Goals, Aspirations, and Dreams vs. Truth, Reality, and Fact
MY OPINION: First in a Series
The difference between aspiring to move to Nicaragua and the actuality of moving to Nicaragua.
In this post, I will attempt to differentiate between the hope and wish to move to Nicaragua and the reality of moving here and trying to make a living.
First off, if you are planning to move to Nicaragua and have either substantial assets, a regular monthly income from investments such as dividends, rental property, etc. Or perhaps you have some sort of pension or Social Security coming in. If so, then this post, while it may be of interest and have some valid points that resonate with you, ultimately may not be on point as your situation will be a bit different.

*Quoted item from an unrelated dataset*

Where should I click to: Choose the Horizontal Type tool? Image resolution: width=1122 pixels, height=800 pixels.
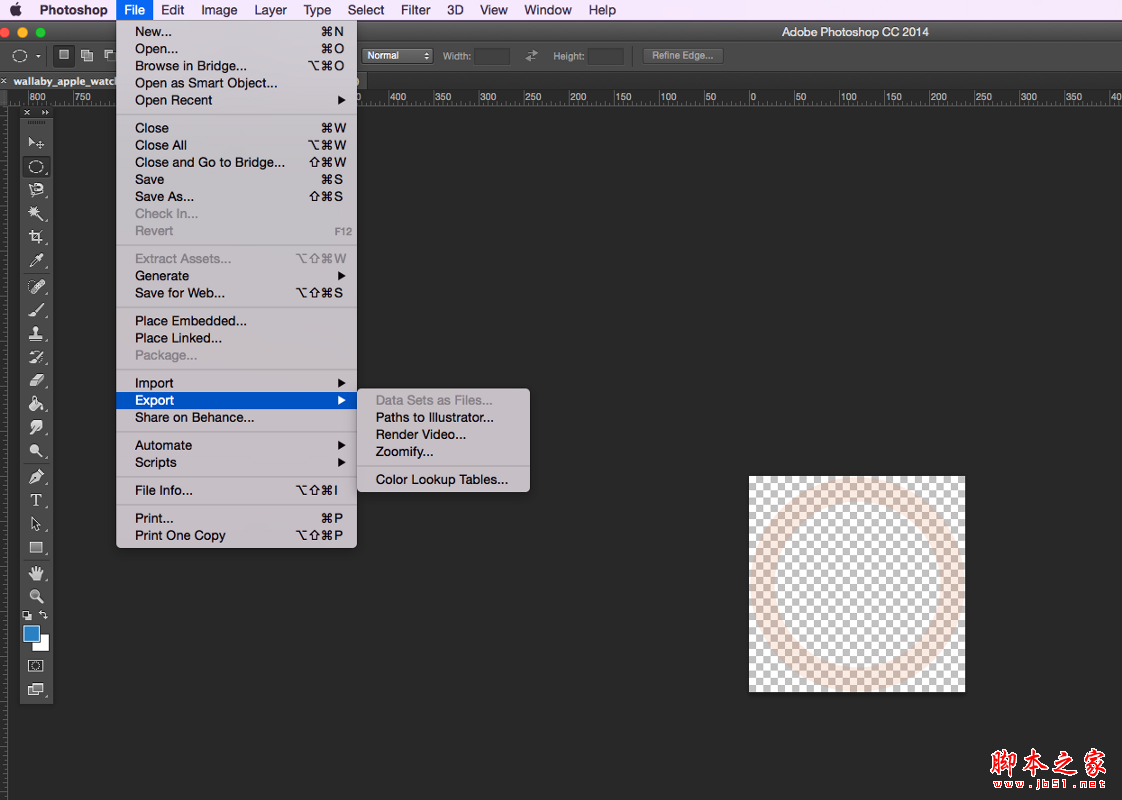click(36, 500)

That is not to say that moving here with income and/or assets makes your future life in Nicaragua stress- and worry-free! Far from it actually. The point is that you should at least have the opportunity to enjoy a life here based on those assets and incomes. Sure, you might lose it all in a bad investment, buy a property without doing your due diligence that turns out to have a bad title, start a business that will fail, etc. But at least you have the green light to go for it, whatever your dream might be.

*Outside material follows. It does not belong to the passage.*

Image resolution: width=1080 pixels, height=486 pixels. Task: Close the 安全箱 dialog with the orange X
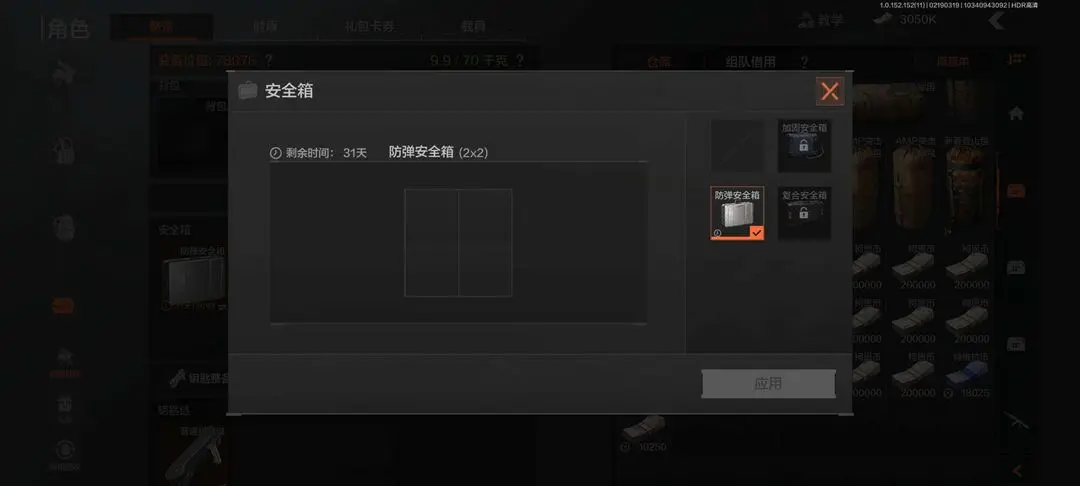pyautogui.click(x=830, y=91)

But what about if you aspire to move here, but don’t have much in the way of assets and income and want to shoestring your way to a brighter future in Nicaragua? Ah, that is the much more difficult path, a critical path one might say, fraught with a high potential for failure.

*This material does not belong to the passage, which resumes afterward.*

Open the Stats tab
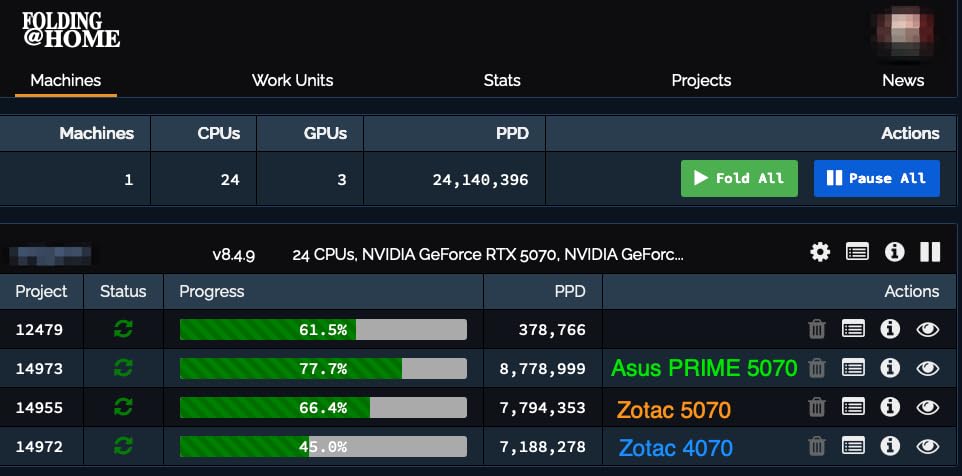This screenshot has height=476, width=962. [x=502, y=80]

That’s not to say that it hasn’t been done. There are examples where someone comes down to Nicaragua, makes the right connections, gets their foot in the door, and works their butt off to make a successful livelihood here in Nicaragua. But those few examples are by far the exception. The rule is, whatever meager assets you have you will probably lose as you attempt to fill that niche, outsmart the local competition, and use your superior skills to gain market share, build customer awareness and loyalty, and ultimately to be a success in your endeavor.
What I’m saying is that even filling that need, addressing that customer base, providing a unique service or product, etc. may not be enough to make it here. Its just really tough. You are going up against local competition, or introducing something that has never been tried here before, or you may have an incorrect assumption that the local Nicaraguans are not as bright as you are. Let me tell you, that is not so.
What is so is that there are market niches, there are untapped markets, there are underserved demographics, and ultimately there are opportunities in this country. But once you identify those things and begin to implement your ideas, technology and work ethic to be a success, then the real work starts.